• TASK GOAL
Leaving out every picture, transcribe the lines from the line that contains "You are a computer-use" to the end of the entries below, both ends included.

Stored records
┌──

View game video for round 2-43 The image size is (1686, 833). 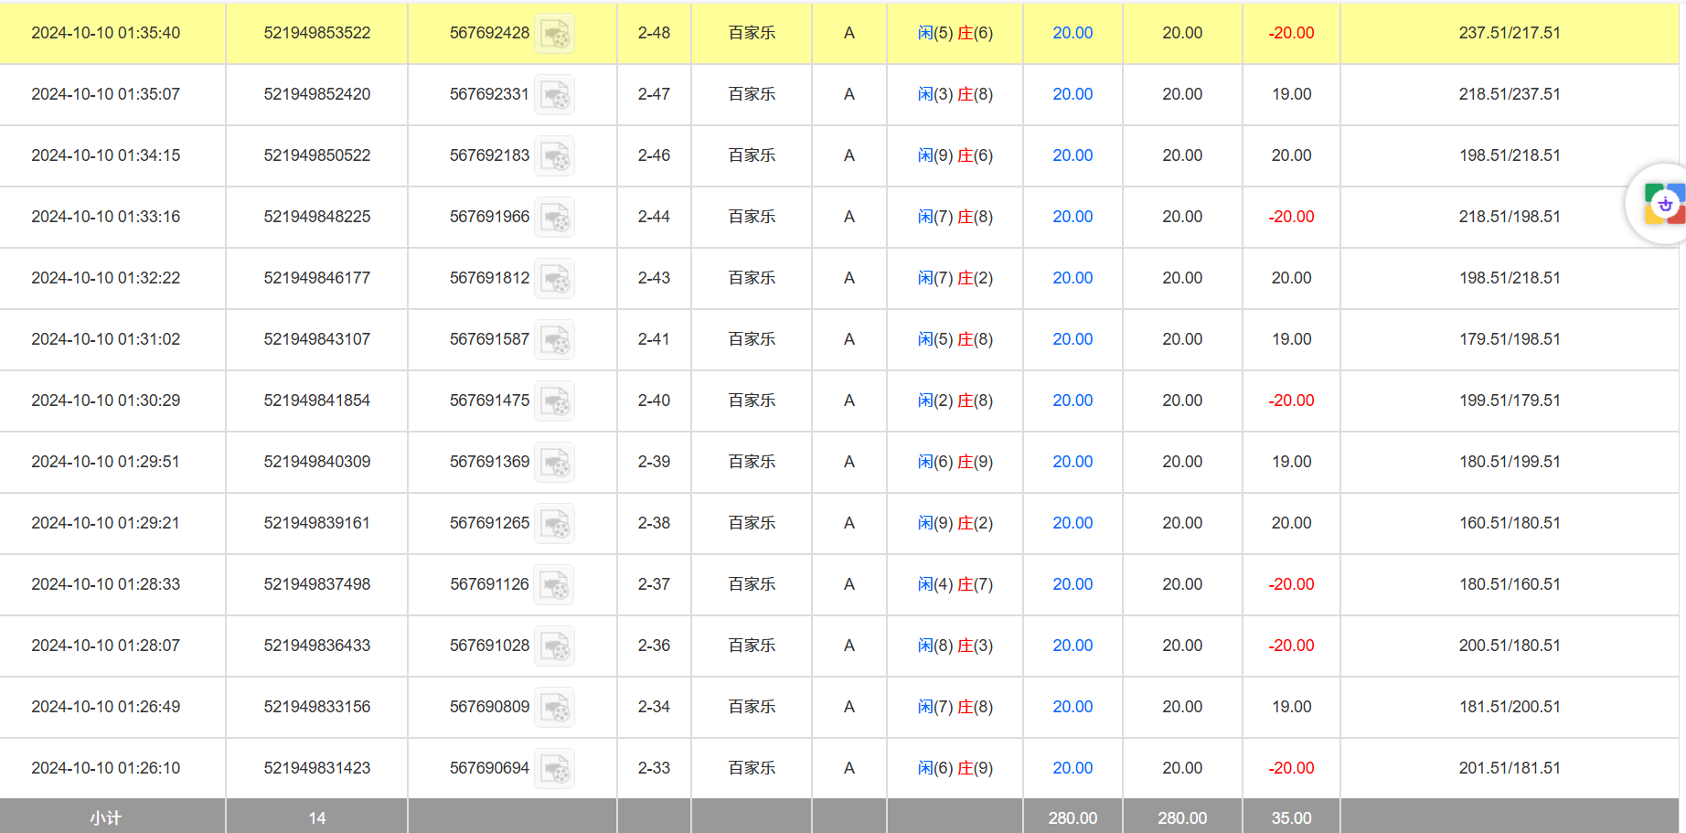tap(554, 278)
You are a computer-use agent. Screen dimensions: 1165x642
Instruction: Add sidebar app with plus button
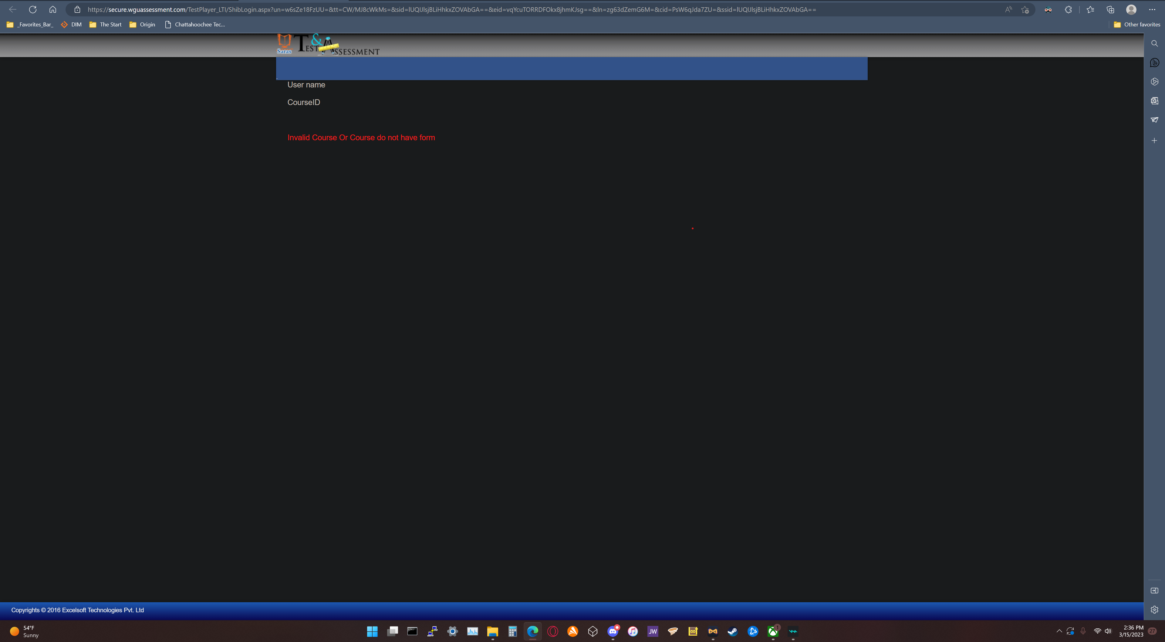click(1154, 141)
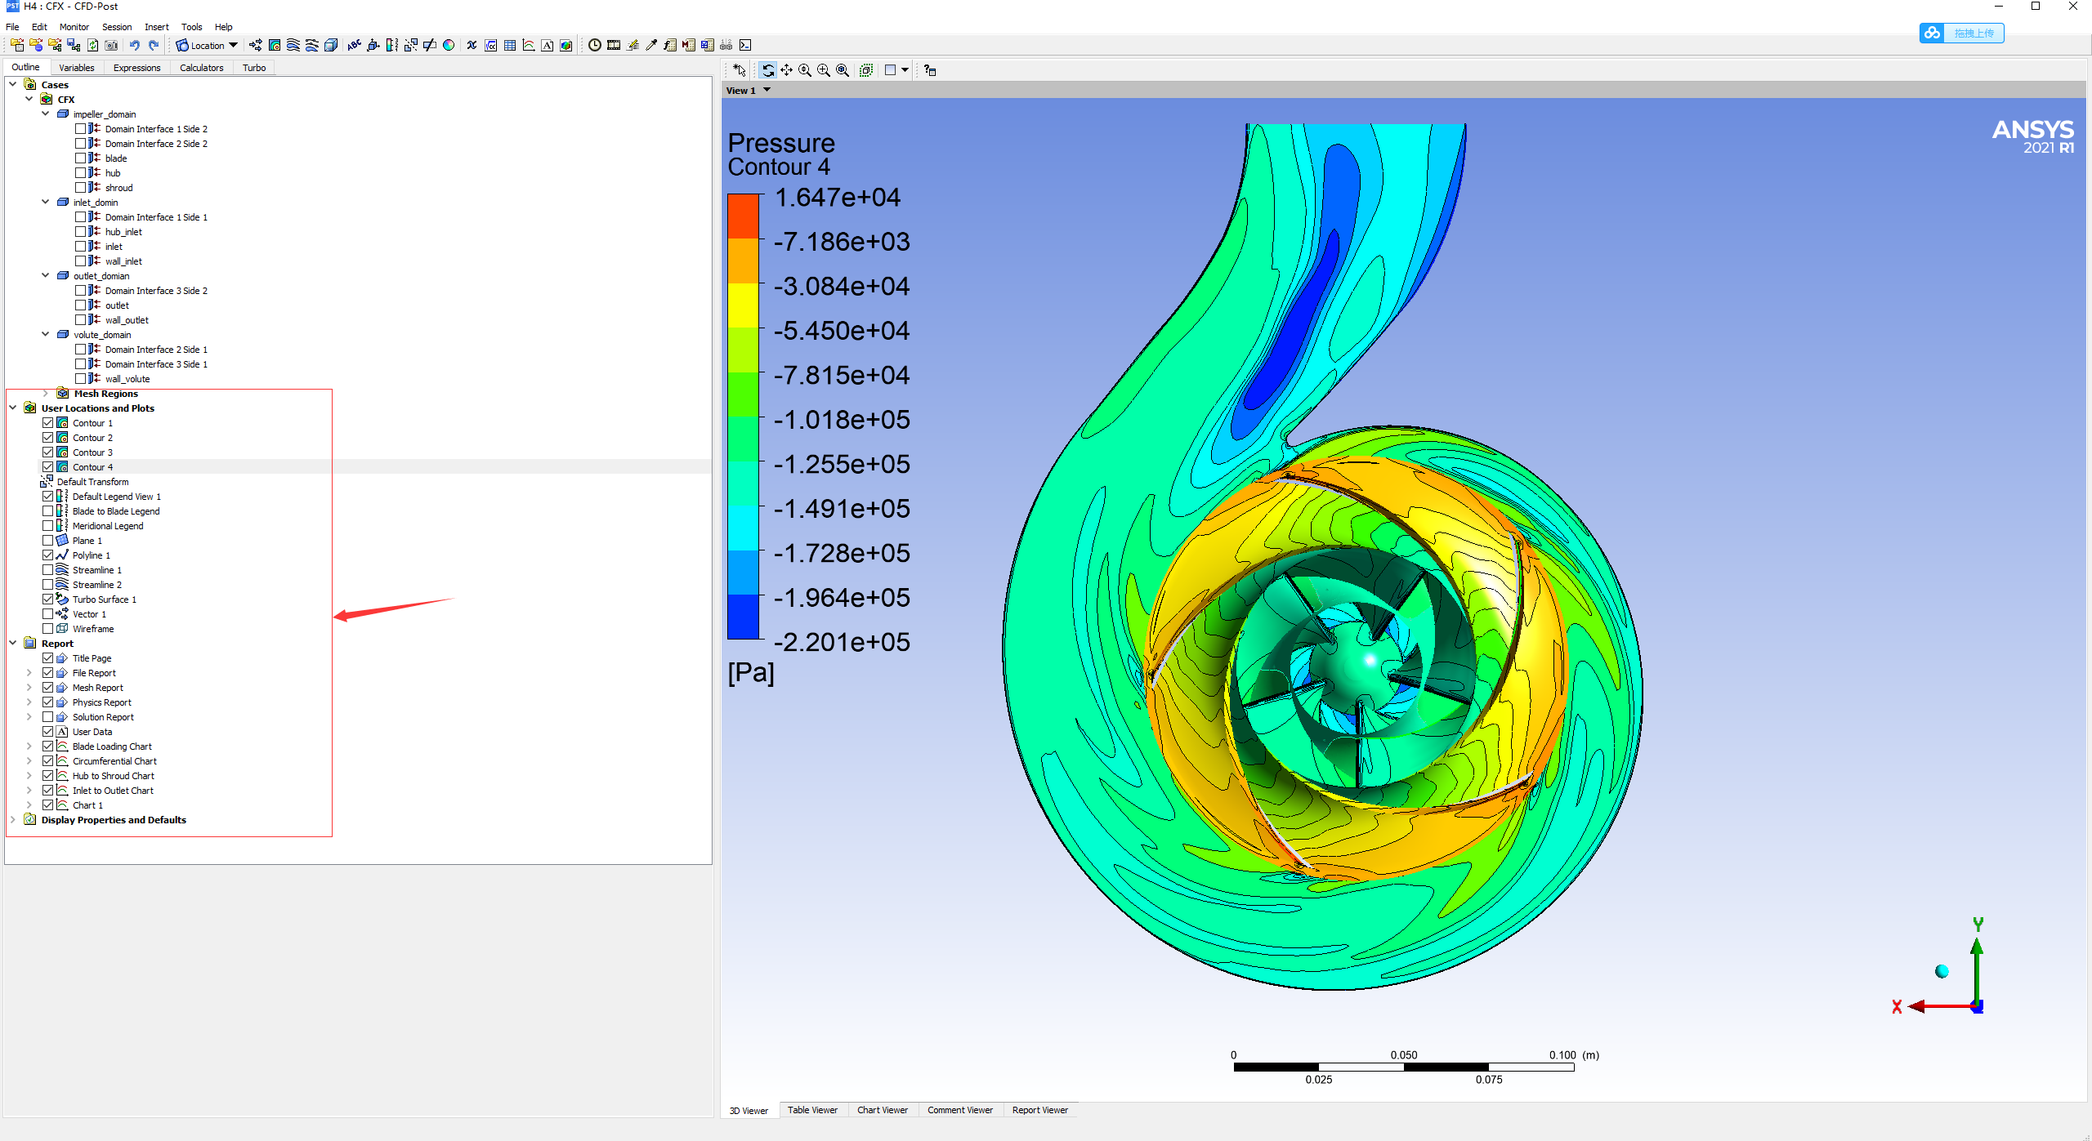Switch to the Expressions tab
This screenshot has width=2092, height=1141.
(136, 68)
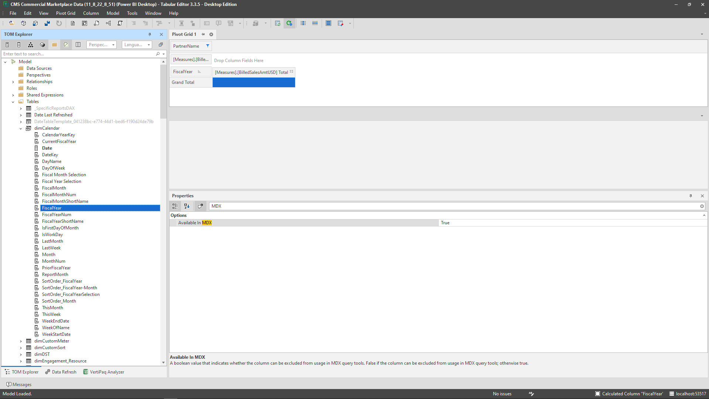
Task: Open the DAX script editor icon
Action: 73,23
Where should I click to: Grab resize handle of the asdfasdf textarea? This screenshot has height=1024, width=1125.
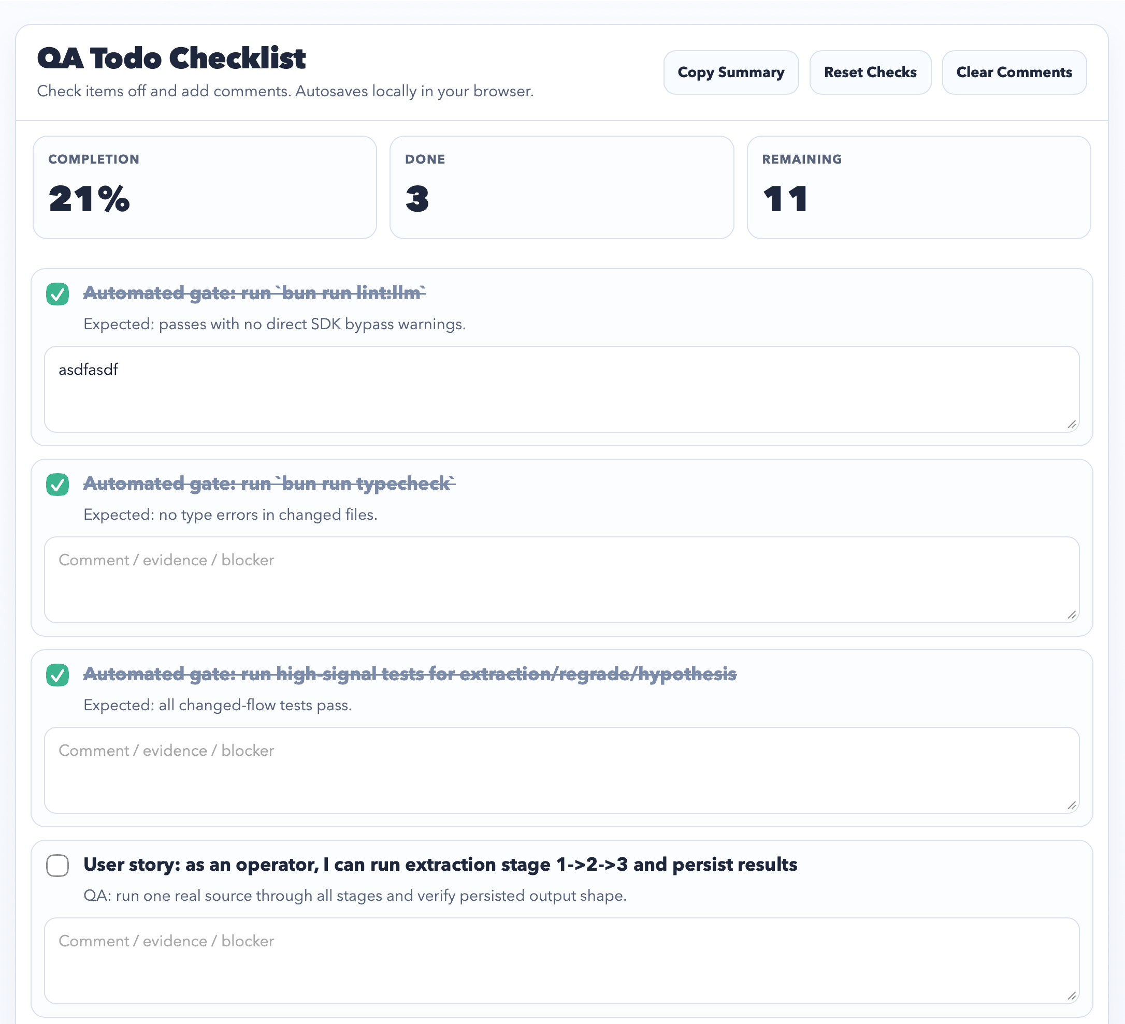(x=1071, y=425)
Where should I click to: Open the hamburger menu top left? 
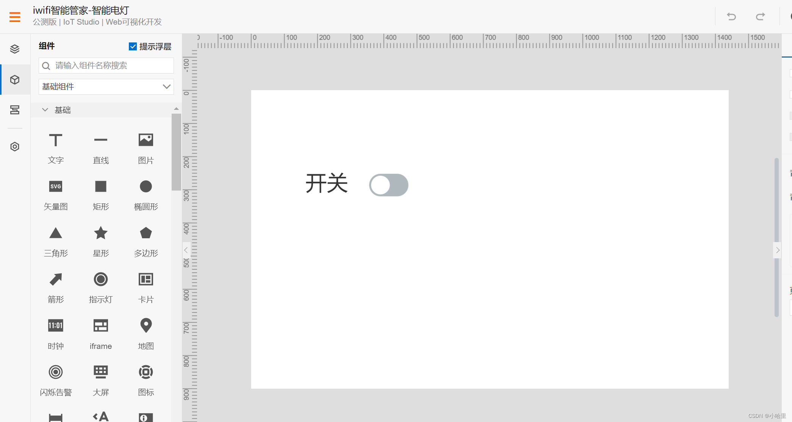point(15,17)
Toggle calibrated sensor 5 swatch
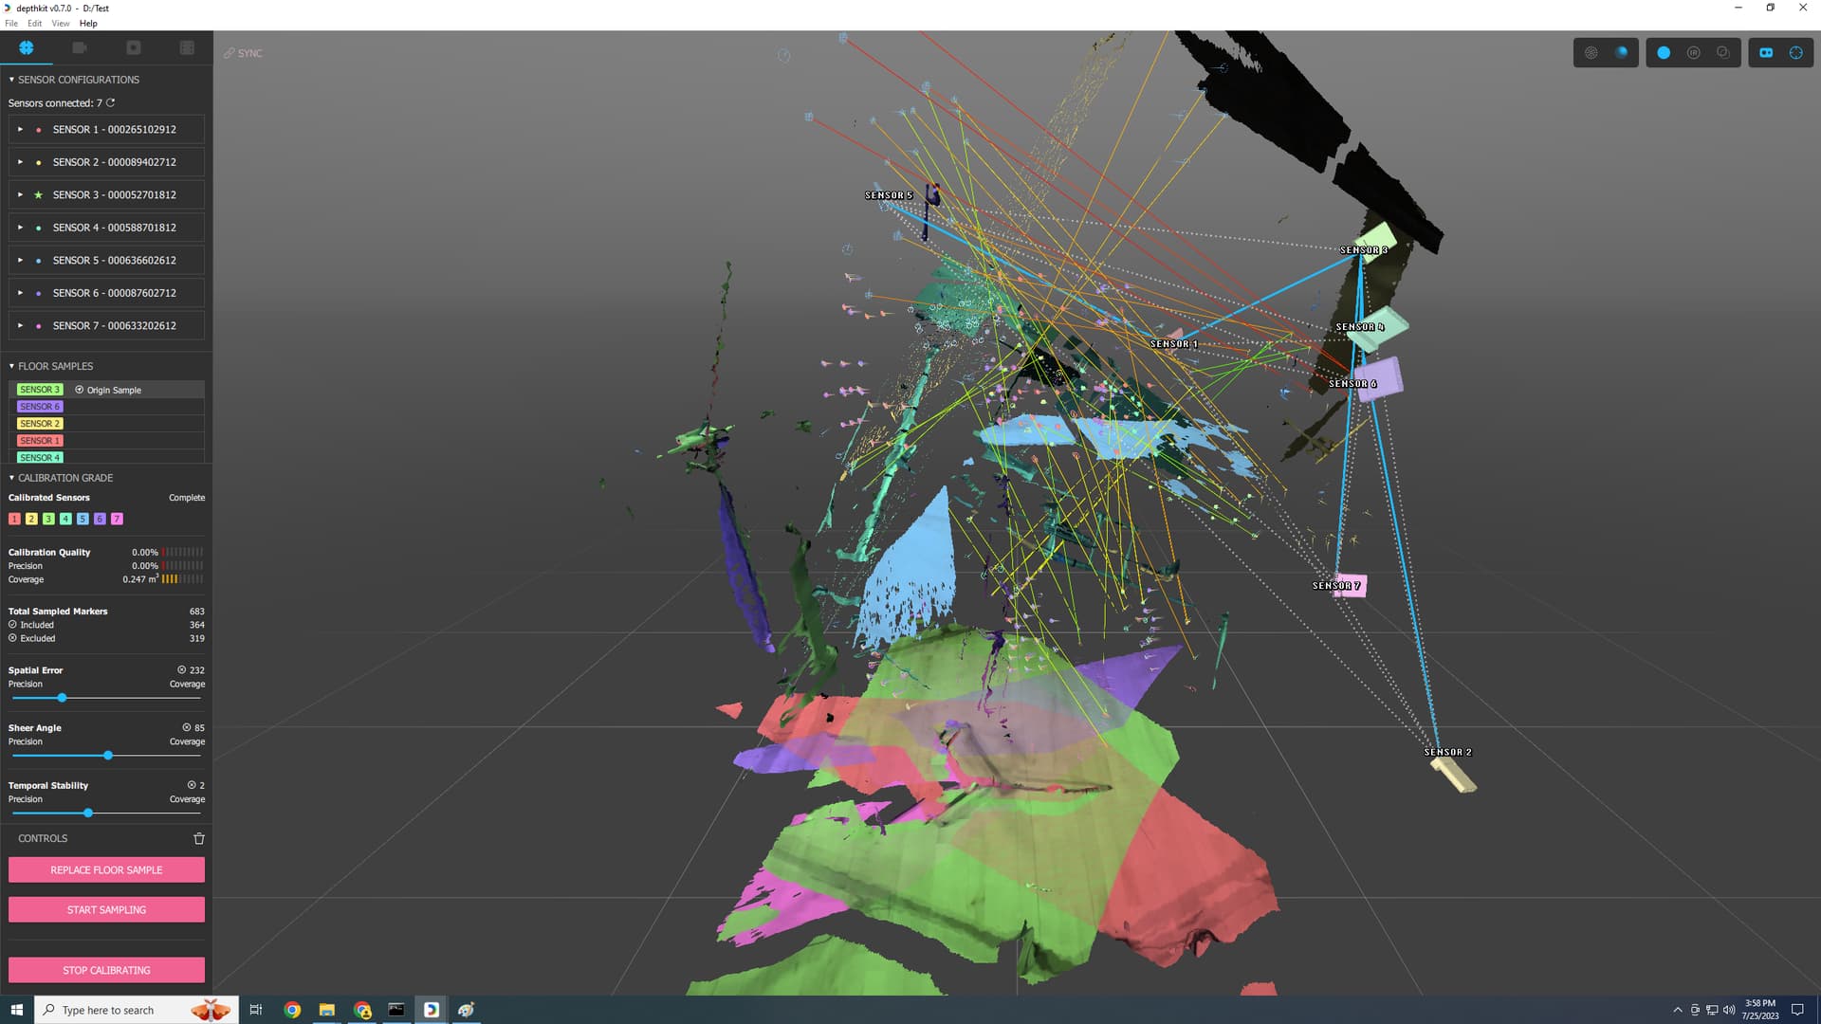This screenshot has width=1821, height=1024. pyautogui.click(x=83, y=519)
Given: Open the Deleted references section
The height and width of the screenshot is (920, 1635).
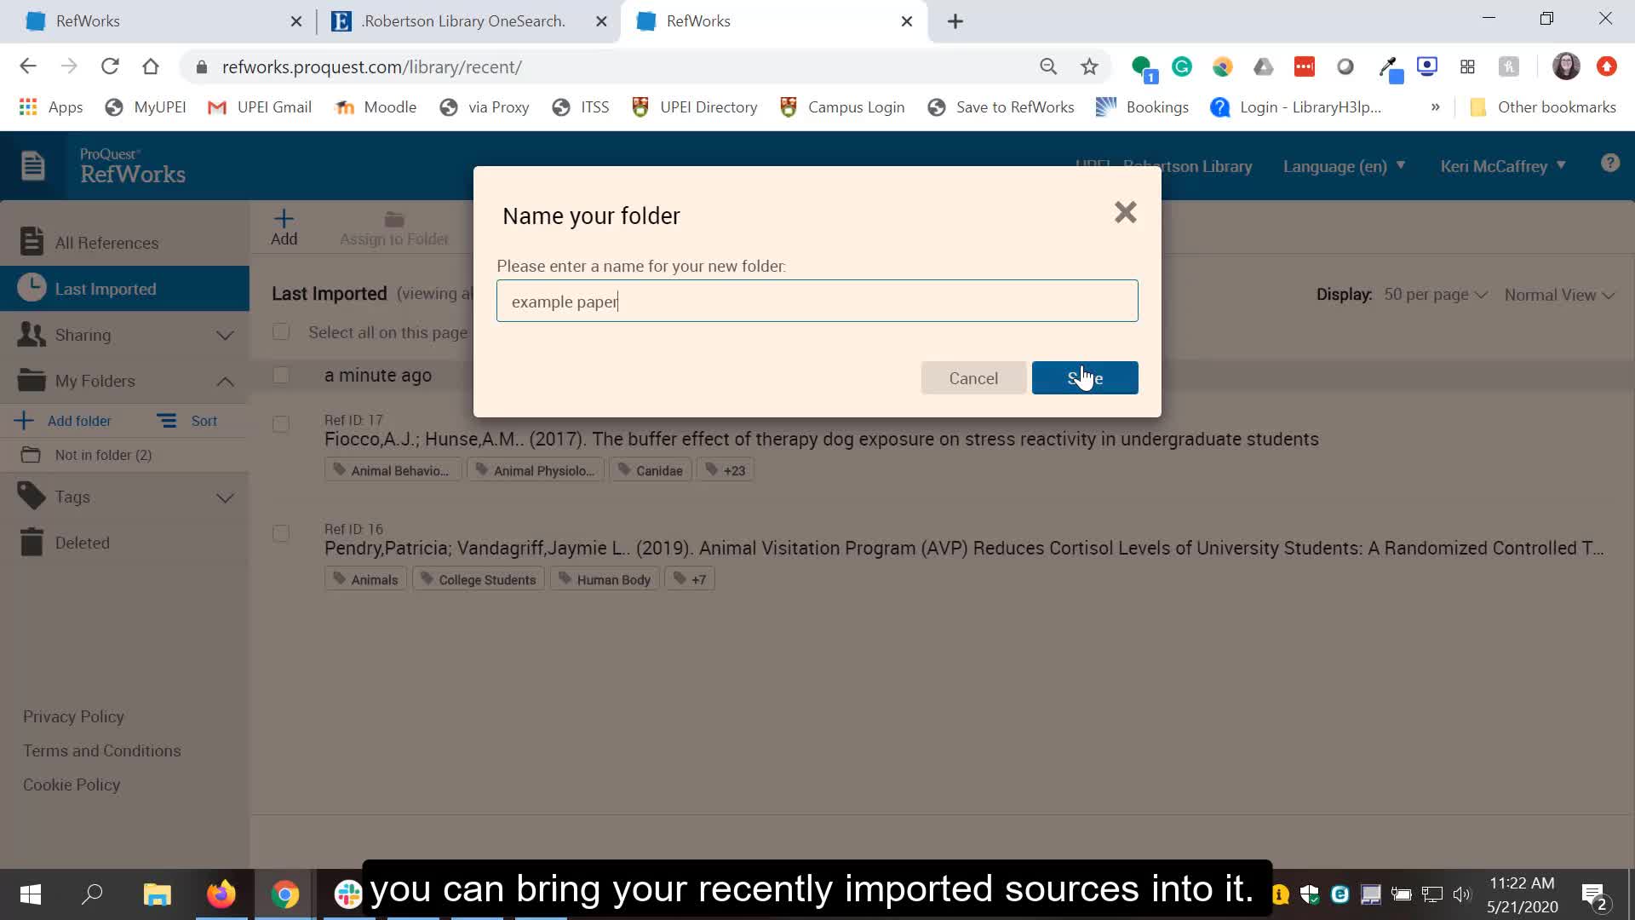Looking at the screenshot, I should coord(82,542).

└──

• TASK OUTPUT
You are a computer-use agent. Screen dimensions: 1165x642
Instruction: Add sidebar app with plus button
click(1154, 141)
Switch to the Expressions tab
This screenshot has width=2092, height=1141.
(136, 68)
Task: Open the DAX script editor icon
Action: 73,23
Where should I click to: Grab resize handle of the asdfasdf textarea? This screenshot has height=1024, width=1125.
(x=1071, y=425)
Where should I click to: Open the hamburger menu top left? 
point(15,17)
Toggle calibrated sensor 5 swatch
This screenshot has width=1821, height=1024. pyautogui.click(x=83, y=519)
Given: Open the Deleted references section
The height and width of the screenshot is (920, 1635).
Looking at the screenshot, I should coord(82,542).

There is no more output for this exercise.